Author: Robert Tedjajuwana
- Icahn sold one-third of his stake in crane maker Manitowoc last month
- After the sales, Icahn owned 4.85% of the company, down from his previous stake of 7.5%
- Shares of Manitowoc, which depend on steel to manufacture its products, dropped 4.8% on Feb. 16 after Commerce Sec. Wilbur Ross recommended a global tariff on steel imports
- The Fed is on track of raising the interest rate 4 times this year
- Speculation of US Economy growing too fast
- Still very dubious of what the Fed is planning to do going forward
History on FOMC
There has been 3 Quantitative Easings in the United States, from 2008 up to 2013.
- Quantitative Easing 1 (November 2008): The US bought $1.25 billion Mortgage Bonds and $300 billion long-term Treasury Securities. This should have little effect on its balance sheet (Asset: Treasury Bonds and MBS, Liabilities: Commercial banks' money and cash in circulation)
- Quantitative Easing 2 (November 2010): The US bought $600 billion long-term Treasury Securities
- Quantitative Easing 3 (September 2012): Buying $45 billion long-term Treasury Securities
The Fed buys those MBS and Treasury bonds through printing money. When the Fed buys them, more money goes into the economy. Why long-term Treasury Securities? At the time, short-term rate was extremely low, and by buying those long-term Treasury Securities, the Fed hopes to lower the long-term borrowing rates (mortgage, long-term debt, Treasury bonds, etc). QE succeeded in decreasing the long-term Treasury and mortgage rate by 1 percentage point, signaling to people that the Fed is making credit cheap and readily available until the Economy recovers from the Great Recession.
What is going on right now
Because of Quantitative Easing, The US has rebounded from the Great Recession, and as of now is keeping interest rates at a historically low level. The US target for inflation is 2%. However, in February, it was announced that the inflation rate was 2.1%. This was the reason the S&P 500 fell for the first time. The market thought that the economy may be over-heating and that hyper-inflation might ensue. As you may all see from the start of February to March, there has been around 2 more market drops. These are mainly because of the Fed weighing in options of whether they should raise interest rates. The main opinion against keeping the inflation rate low is that it provides little to no cushion for another economic downturn. And so, there are four things the Fed is considering tempering with the inflation rate:
- Raising inflation target
- Adopting an inflation target range
- Establishing a price level target
- Establishing a target for nominal GDP
The first two options might not happen since they may compromise the Fed’s commitment to fighting high inflation and undermine the Fed’s ability to achieve target inflation rate. While options 3 and 4 might provide loose inflation targets and a lot of uncertainty going forward.

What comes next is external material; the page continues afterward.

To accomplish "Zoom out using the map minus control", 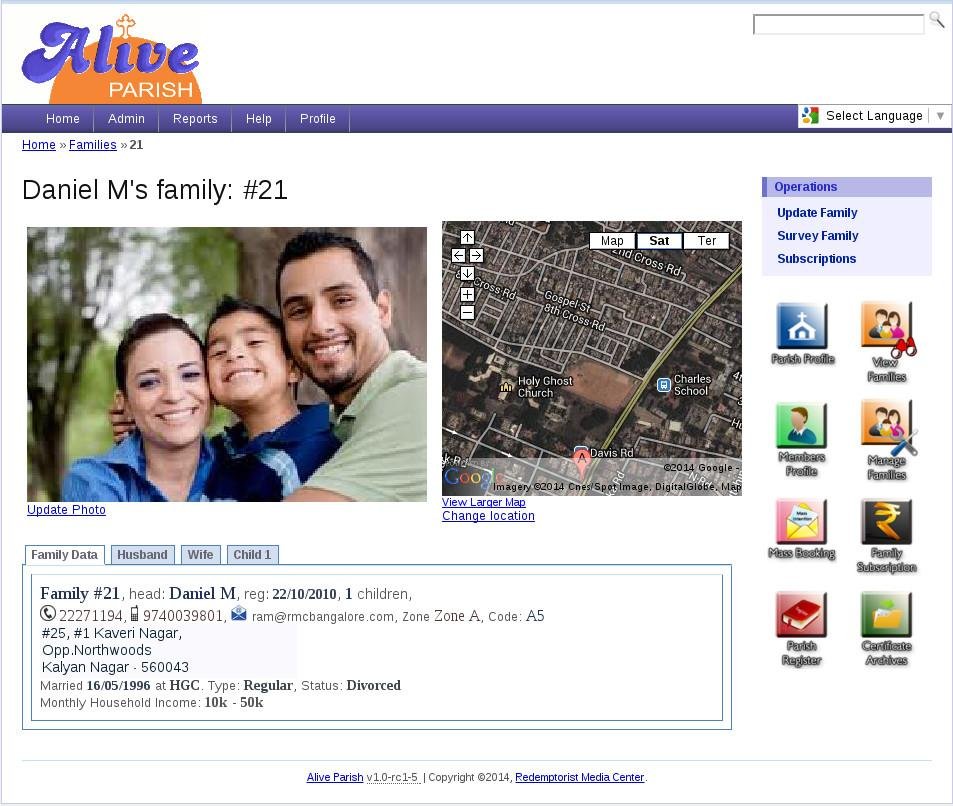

Looking at the market right now, I think Powell has not put much consideration into these options and is more inclined towards increasing interest rate.
Why interest rate hikes are bad for the market
Interest rates and Treasury bond prices have a negative correlation. As the interest rate increases, bond prices fall. When bond prices fall, the bond yield rises. This phenomenon explains the S&P 500 downturn these past couple of weeks. When the bond yield reached 2.8%, people got skeptical on putting their money in the market, since they are guaranteed to get 2.8% return from investing in long-term Treasury bonds. Thus, they take their money out of the market through selling their holdings. When this happens, the S&P 500 falls.
I do not have a certain answer whether the Fed will raise their target inflation rate or be more aggressive with interest rate hikes. But considering historical cases, it is more likely that the latter would happen.